When making certain cannabis concentrates, chemical solvents such as butane, propane, and others are used during the extraction process and then purged before the product is refined and packaged. Testing needs to be done on these products to make sure they have a level of residual solvents that is safe for consumption.
Additionally, these solvents can have contaminants. Mosely explained how extractors can use almost pure butane in their extraction process, but that a filling tank may have traces of a chemical called benzene, which they see often, which can end up in the final product.
The cannabis plant can uptake chemicals from the soil it’s growing in. “It is a great plant for soil remediation,” said Mosely. “Unfortunately, if the soil does have metals in it, now you’re getting metals into the plant.”
Metals can also make their way into the plant via the manufacturing process or when cannabis flower is dried on metal racks that aren’t food grade.
What are cannabis terpenes and what do they do?
Nobody wants to smoke moldy weed, but the actual concern with mold is inhaling mycotoxins, which are harmful substances produced by mold.

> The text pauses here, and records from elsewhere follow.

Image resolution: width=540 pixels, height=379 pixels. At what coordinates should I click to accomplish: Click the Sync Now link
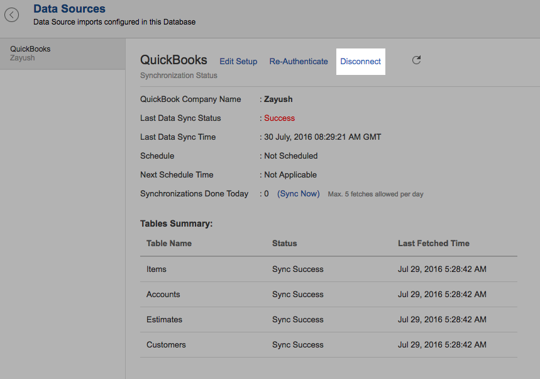coord(299,194)
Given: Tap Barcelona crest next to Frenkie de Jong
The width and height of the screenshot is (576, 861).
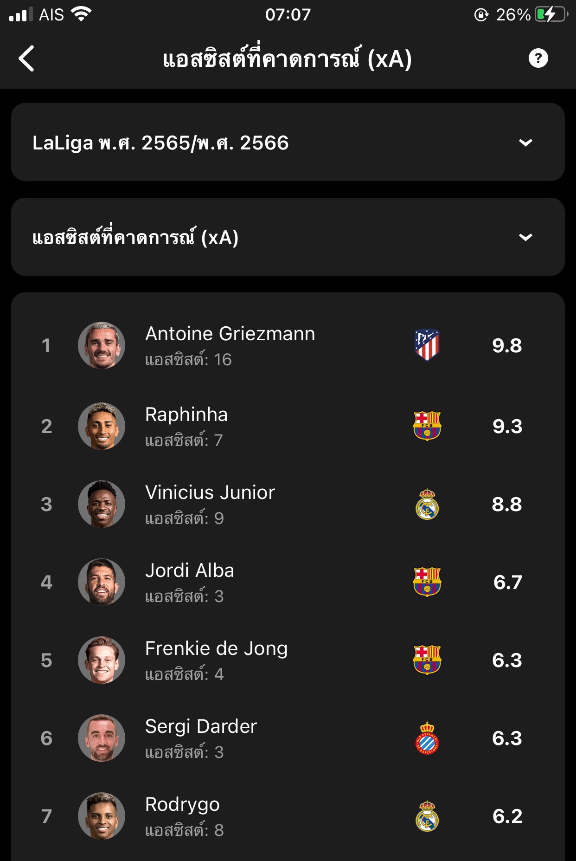Looking at the screenshot, I should 427,660.
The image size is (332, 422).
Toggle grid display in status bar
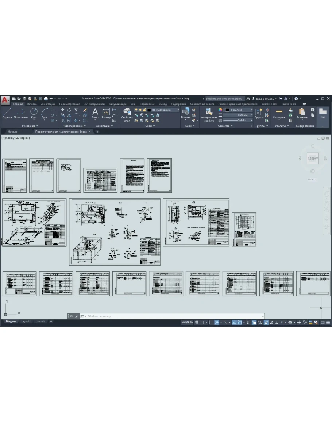click(x=197, y=322)
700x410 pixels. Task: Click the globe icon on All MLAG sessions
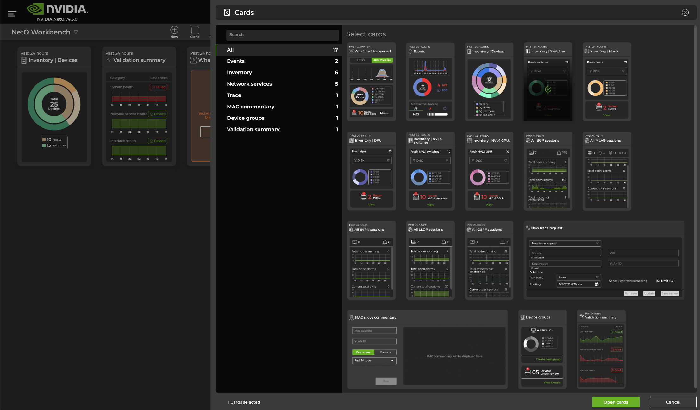(x=587, y=141)

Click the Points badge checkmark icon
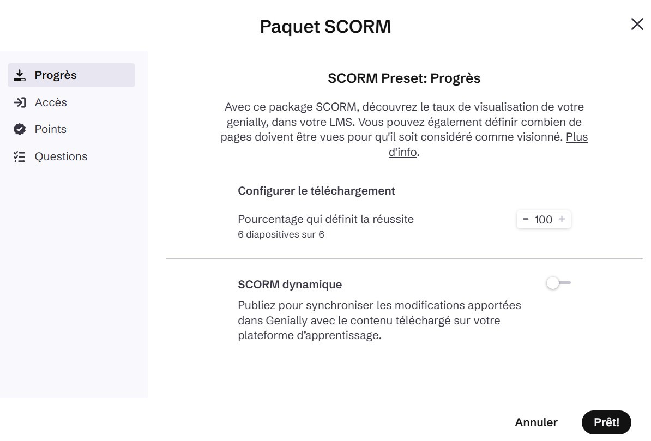(x=20, y=129)
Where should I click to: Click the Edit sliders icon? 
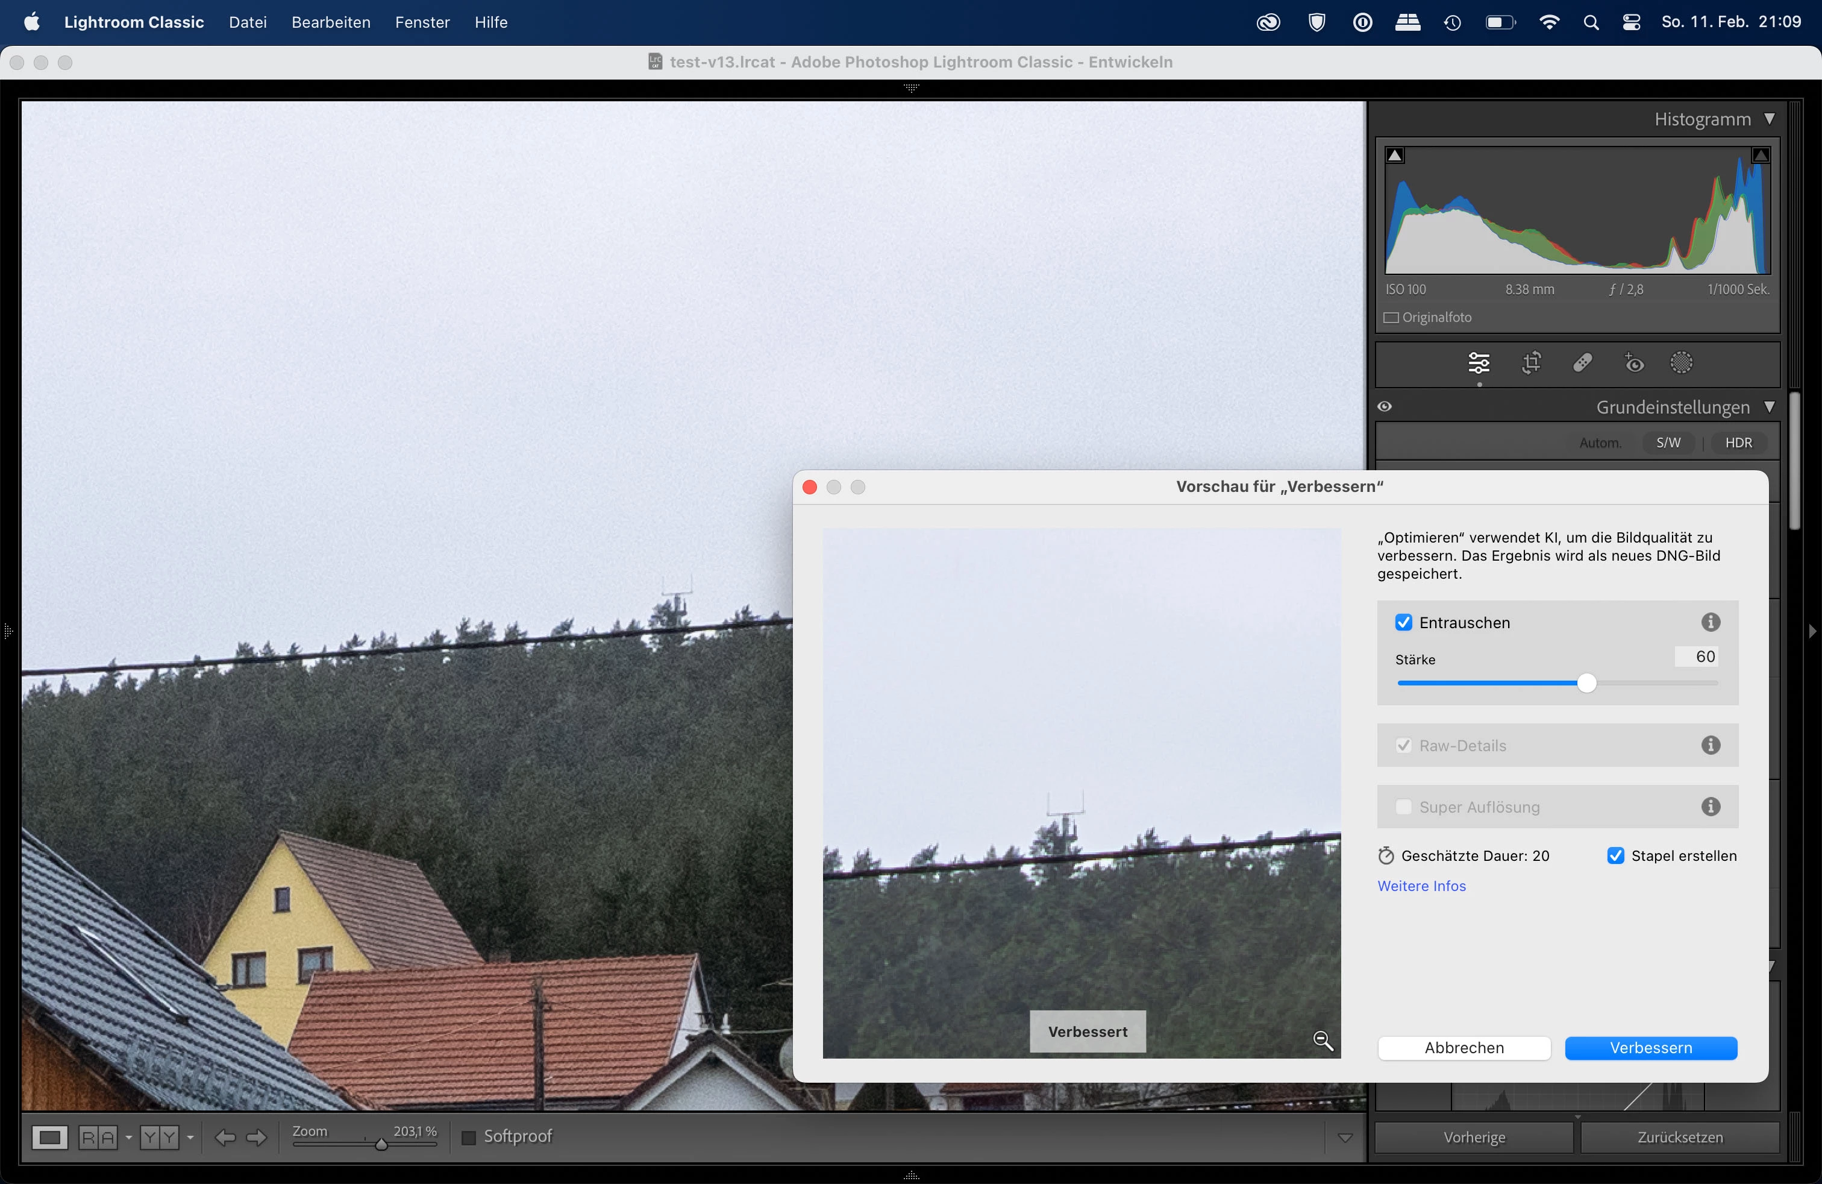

They appear like a residue on cannabis flower. All states test for mycotoxins.
Mosely explained how Washington and other states have done away with testing for mold and yeast and are focusing on mycotoxins instead. “[Those] are the things that are really going to get you sick. Mycotoxins can cause acute liver damage and also long-term exposure can lead to cancer,” he said.
Mold and water activity
Many states still do test for mold, but some have switched to testing for water activity, which is a measure of how much water is available for microbial growth, according to Mosely. If the water activity is below a certain threshold, that means mold can’t even grow, giving cannabis flower a long shelf life.
Testers also look for a variety of bacteria, including E. coli, salmonella, and others, that usually come from soil or feces. These can often find their way onto cannabis plants in an outdoor setting, if plants are laid on the ground after harvesting, or if dirt is somehow sprayed up onto plants.
It might seem like a no-brainer, but cannabis products do come to testers with foreign materials in them. Testers do a visual inspection, mainly looking for insect parts, rodent feces, human hair, and more, according to Mosely. Finding any of these will result in a failed test.
Terpene and cannabinoid profiling
Some growers and extractors will pay extra to get an analysis of the terpene and cannabinoid composition of their flower or concentrates. Although usually not required by law, many consumers want these analyses to more fully see the chemical profiles of their cannabis products.
For example, Confidence Analytics can test for up to 17 cannabinoids and 48 terpenes, which is only a fraction of what the plant can produce. Any cannabinoid or terpene that you want to label on your package, you have to test for, said Mosely. You can’t just claim to have it.